— begin —
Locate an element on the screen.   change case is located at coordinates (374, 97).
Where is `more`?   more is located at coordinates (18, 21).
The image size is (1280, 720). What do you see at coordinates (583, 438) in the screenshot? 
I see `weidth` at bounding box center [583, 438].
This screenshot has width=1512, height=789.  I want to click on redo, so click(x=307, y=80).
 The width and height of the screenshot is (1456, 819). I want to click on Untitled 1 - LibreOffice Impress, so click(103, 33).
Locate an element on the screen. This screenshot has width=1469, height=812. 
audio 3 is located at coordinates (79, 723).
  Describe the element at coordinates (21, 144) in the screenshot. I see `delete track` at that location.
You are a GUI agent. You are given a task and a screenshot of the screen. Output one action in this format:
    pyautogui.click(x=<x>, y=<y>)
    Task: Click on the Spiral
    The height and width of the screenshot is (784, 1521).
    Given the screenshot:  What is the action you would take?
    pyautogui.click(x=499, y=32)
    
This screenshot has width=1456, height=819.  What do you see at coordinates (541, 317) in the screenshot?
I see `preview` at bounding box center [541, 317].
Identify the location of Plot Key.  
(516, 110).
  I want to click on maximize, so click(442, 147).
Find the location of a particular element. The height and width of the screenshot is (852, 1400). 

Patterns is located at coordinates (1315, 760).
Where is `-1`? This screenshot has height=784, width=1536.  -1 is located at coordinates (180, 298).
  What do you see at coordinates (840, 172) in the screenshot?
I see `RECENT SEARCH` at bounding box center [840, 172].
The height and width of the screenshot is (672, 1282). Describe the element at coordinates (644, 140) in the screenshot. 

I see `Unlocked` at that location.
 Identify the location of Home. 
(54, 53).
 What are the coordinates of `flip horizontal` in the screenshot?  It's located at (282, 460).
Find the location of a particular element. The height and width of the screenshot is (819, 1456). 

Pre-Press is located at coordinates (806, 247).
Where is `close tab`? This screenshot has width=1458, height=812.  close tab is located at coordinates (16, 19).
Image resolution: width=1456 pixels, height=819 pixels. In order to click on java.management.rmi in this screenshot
— end —
Reproduce verbatim the lines of the entries above, from the line containing "coordinates (180, 298)." through the line containing "What are the", with both of those lines included.

* SOLUTION FOR THIS TASK *
Where is `-1`? This screenshot has height=784, width=1536.  -1 is located at coordinates (180, 298).
  What do you see at coordinates (840, 172) in the screenshot?
I see `RECENT SEARCH` at bounding box center [840, 172].
The height and width of the screenshot is (672, 1282). Describe the element at coordinates (644, 140) in the screenshot. 

I see `Unlocked` at that location.
 Identify the location of Home. 
(54, 53).
 What are the coordinates of `flip horizontal` in the screenshot?  It's located at (282, 460).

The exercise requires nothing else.